Requirement
Whatever the records say, set them down exactly.

[[ Material provided open ]]

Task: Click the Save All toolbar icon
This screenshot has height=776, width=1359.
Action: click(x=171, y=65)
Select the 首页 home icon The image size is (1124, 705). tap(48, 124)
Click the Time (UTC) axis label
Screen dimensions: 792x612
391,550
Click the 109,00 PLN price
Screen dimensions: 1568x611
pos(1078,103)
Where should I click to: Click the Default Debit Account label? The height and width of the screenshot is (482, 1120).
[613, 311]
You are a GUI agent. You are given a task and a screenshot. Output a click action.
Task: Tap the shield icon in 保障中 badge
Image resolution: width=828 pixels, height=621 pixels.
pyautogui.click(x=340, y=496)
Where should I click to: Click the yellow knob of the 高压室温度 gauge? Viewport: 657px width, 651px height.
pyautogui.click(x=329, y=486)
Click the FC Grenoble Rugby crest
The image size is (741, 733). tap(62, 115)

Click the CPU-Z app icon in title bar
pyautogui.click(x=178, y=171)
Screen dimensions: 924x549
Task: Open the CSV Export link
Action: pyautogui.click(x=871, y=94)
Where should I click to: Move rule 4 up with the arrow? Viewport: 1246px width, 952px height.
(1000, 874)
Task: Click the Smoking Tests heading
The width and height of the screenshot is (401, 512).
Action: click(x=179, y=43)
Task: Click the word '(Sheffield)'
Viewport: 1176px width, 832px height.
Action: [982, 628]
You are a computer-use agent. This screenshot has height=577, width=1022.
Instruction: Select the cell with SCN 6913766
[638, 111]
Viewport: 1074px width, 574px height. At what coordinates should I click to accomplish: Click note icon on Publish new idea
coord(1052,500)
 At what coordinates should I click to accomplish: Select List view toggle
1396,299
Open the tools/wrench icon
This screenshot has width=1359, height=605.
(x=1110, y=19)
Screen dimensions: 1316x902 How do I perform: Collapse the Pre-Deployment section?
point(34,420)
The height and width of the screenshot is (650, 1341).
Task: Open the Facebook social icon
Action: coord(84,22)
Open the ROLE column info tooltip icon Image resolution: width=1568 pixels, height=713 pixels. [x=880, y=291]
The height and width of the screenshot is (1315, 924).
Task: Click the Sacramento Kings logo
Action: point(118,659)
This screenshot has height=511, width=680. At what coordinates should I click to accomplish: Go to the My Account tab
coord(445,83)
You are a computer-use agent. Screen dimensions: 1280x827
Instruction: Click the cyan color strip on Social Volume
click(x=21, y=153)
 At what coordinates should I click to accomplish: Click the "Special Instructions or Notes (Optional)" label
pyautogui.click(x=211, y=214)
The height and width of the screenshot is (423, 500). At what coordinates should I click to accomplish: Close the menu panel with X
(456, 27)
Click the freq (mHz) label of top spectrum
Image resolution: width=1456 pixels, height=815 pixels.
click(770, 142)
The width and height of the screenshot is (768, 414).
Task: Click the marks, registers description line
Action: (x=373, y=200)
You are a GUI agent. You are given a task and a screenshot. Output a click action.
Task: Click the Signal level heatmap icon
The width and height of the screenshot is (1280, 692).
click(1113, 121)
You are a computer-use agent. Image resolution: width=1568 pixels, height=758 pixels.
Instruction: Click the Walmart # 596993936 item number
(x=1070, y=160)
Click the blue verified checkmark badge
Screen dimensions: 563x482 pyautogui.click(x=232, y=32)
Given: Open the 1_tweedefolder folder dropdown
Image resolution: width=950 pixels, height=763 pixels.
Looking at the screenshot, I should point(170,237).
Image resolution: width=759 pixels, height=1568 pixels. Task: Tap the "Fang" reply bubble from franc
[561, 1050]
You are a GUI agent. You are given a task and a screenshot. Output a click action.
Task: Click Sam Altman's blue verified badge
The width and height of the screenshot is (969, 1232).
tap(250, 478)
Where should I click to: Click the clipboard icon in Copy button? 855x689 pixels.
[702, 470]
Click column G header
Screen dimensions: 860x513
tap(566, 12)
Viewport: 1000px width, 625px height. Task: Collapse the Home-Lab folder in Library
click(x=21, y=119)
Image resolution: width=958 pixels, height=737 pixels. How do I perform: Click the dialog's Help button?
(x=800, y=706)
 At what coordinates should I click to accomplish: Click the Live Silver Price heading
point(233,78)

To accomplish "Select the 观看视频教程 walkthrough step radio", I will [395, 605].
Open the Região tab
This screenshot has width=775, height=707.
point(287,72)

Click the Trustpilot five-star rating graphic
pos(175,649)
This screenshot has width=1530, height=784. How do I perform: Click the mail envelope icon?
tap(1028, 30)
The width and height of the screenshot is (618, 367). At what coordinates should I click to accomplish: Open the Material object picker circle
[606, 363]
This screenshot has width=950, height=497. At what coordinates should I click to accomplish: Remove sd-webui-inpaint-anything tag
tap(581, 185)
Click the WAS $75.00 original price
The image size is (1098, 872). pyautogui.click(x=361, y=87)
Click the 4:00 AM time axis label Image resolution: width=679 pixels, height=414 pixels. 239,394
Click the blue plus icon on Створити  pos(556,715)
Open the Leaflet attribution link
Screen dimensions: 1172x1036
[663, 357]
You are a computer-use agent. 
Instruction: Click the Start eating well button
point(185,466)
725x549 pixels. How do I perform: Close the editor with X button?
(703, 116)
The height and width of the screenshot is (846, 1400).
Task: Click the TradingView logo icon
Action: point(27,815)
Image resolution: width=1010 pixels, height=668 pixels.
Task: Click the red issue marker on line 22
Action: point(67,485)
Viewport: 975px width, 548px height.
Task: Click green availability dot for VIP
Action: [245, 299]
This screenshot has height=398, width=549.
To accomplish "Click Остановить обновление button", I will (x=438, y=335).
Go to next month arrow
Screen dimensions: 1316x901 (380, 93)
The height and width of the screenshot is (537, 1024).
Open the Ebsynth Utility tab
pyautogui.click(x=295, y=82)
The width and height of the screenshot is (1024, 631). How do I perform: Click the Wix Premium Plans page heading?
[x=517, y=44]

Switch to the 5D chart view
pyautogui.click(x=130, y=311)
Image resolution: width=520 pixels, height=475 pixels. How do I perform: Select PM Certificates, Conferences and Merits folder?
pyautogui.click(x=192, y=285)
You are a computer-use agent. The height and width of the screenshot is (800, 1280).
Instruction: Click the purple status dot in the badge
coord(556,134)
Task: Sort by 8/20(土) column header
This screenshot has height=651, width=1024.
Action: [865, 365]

[[ Material provided closed ]]

Answer for the task
Task: Click the Save All toolbar icon
This screenshot has height=776, width=1359.
Action: click(x=171, y=65)
Select the 首页 home icon The image size is (1124, 705). tap(48, 124)
Click the Time (UTC) axis label
Screen dimensions: 792x612
391,550
Click the 109,00 PLN price
Screen dimensions: 1568x611
pos(1078,103)
Where should I click to: Click the Default Debit Account label? The height and width of the screenshot is (482, 1120).
[613, 311]
You are a GUI agent. You are given a task and a screenshot. Output a click action.
Task: Tap the shield icon in 保障中 badge
Image resolution: width=828 pixels, height=621 pixels.
pyautogui.click(x=340, y=496)
Where should I click to: Click the yellow knob of the 高压室温度 gauge? Viewport: 657px width, 651px height.
pyautogui.click(x=329, y=486)
Click the FC Grenoble Rugby crest
The image size is (741, 733). tap(62, 115)

Click the CPU-Z app icon in title bar
pyautogui.click(x=178, y=171)
Screen dimensions: 924x549
Task: Open the CSV Export link
Action: pyautogui.click(x=871, y=94)
Where should I click to: Move rule 4 up with the arrow? Viewport: 1246px width, 952px height.
(1000, 874)
Task: Click the Smoking Tests heading
The width and height of the screenshot is (401, 512).
Action: click(x=179, y=43)
Task: Click the word '(Sheffield)'
Viewport: 1176px width, 832px height.
Action: [982, 628]
You are a computer-use agent. This screenshot has height=577, width=1022.
Instruction: Select the cell with SCN 6913766
[638, 111]
Viewport: 1074px width, 574px height. At what coordinates should I click to accomplish: Click note icon on Publish new idea
coord(1052,500)
 At what coordinates should I click to accomplish: Select List view toggle
1396,299
Open the tools/wrench icon
This screenshot has width=1359, height=605.
(x=1110, y=19)
Screen dimensions: 1316x902 How do I perform: Collapse the Pre-Deployment section?
point(34,420)
The height and width of the screenshot is (650, 1341).
Task: Open the Facebook social icon
Action: coord(84,22)
Open the ROLE column info tooltip icon Image resolution: width=1568 pixels, height=713 pixels. [x=880, y=291]
The height and width of the screenshot is (1315, 924).
Task: Click the Sacramento Kings logo
Action: point(118,659)
This screenshot has height=511, width=680. At what coordinates should I click to accomplish: Go to the My Account tab
coord(445,83)
You are a computer-use agent. Screen dimensions: 1280x827
Instruction: Click the cyan color strip on Social Volume
click(x=21, y=153)
 At what coordinates should I click to accomplish: Click the "Special Instructions or Notes (Optional)" label
pyautogui.click(x=211, y=214)
The height and width of the screenshot is (423, 500). At what coordinates should I click to accomplish: Close the menu panel with X
(456, 27)
Click the freq (mHz) label of top spectrum
Image resolution: width=1456 pixels, height=815 pixels.
click(770, 142)
The width and height of the screenshot is (768, 414).
Task: Click the marks, registers description line
Action: (x=373, y=200)
You are a GUI agent. You are given a task and a screenshot. Output a click action.
Task: Click the Signal level heatmap icon
The width and height of the screenshot is (1280, 692).
click(1113, 121)
You are a computer-use agent. Image resolution: width=1568 pixels, height=758 pixels.
Instruction: Click the Walmart # 596993936 item number
(x=1070, y=160)
Click the blue verified checkmark badge
Screen dimensions: 563x482 pyautogui.click(x=232, y=32)
Given: Open the 1_tweedefolder folder dropdown
Image resolution: width=950 pixels, height=763 pixels.
Looking at the screenshot, I should point(170,237).
Image resolution: width=759 pixels, height=1568 pixels. Task: Tap the "Fang" reply bubble from franc
[561, 1050]
You are a GUI agent. You are given a task and a screenshot. Output a click action.
Task: Click Sam Altman's blue verified badge
The width and height of the screenshot is (969, 1232).
tap(250, 478)
Where should I click to: Click the clipboard icon in Copy button? 855x689 pixels.
[702, 470]
Click column G header
Screen dimensions: 860x513
tap(566, 12)
Viewport: 1000px width, 625px height. Task: Collapse the Home-Lab folder in Library
click(x=21, y=119)
Image resolution: width=958 pixels, height=737 pixels. How do I perform: Click the dialog's Help button?
(x=800, y=706)
 At what coordinates should I click to accomplish: Click the Live Silver Price heading
point(233,78)

To accomplish "Select the 观看视频教程 walkthrough step radio", I will [395, 605].
Open the Região tab
This screenshot has width=775, height=707.
point(287,72)

Click the Trustpilot five-star rating graphic
pos(175,649)
This screenshot has width=1530, height=784. How do I perform: Click the mail envelope icon?
tap(1028, 30)
The width and height of the screenshot is (618, 367). At what coordinates should I click to accomplish: Open the Material object picker circle
[606, 363]
This screenshot has width=950, height=497. At what coordinates should I click to accomplish: Remove sd-webui-inpaint-anything tag
tap(581, 185)
Click the WAS $75.00 original price
The image size is (1098, 872). pyautogui.click(x=361, y=87)
Click the 4:00 AM time axis label Image resolution: width=679 pixels, height=414 pixels. 239,394
Click the blue plus icon on Створити  pos(556,715)
Open the Leaflet attribution link
Screen dimensions: 1172x1036
[663, 357]
You are a computer-use agent. 
Instruction: Click the Start eating well button
point(185,466)
725x549 pixels. How do I perform: Close the editor with X button?
(703, 116)
The height and width of the screenshot is (846, 1400).
Task: Click the TradingView logo icon
Action: point(27,815)
Image resolution: width=1010 pixels, height=668 pixels.
Task: Click the red issue marker on line 22
Action: point(67,485)
Viewport: 975px width, 548px height.
Task: Click green availability dot for VIP
Action: [245, 299]
This screenshot has height=398, width=549.
To accomplish "Click Остановить обновление button", I will (x=438, y=335).
Go to next month arrow
Screen dimensions: 1316x901 (380, 93)
The height and width of the screenshot is (537, 1024).
Open the Ebsynth Utility tab
pyautogui.click(x=295, y=82)
The width and height of the screenshot is (1024, 631). How do I perform: Click the Wix Premium Plans page heading?
[x=517, y=44]

Switch to the 5D chart view
pyautogui.click(x=130, y=311)
Image resolution: width=520 pixels, height=475 pixels. How do I perform: Select PM Certificates, Conferences and Merits folder?
pyautogui.click(x=192, y=285)
You are a computer-use agent. The height and width of the screenshot is (800, 1280).
Instruction: Click the purple status dot in the badge
coord(556,134)
Task: Sort by 8/20(土) column header
This screenshot has height=651, width=1024.
Action: [865, 365]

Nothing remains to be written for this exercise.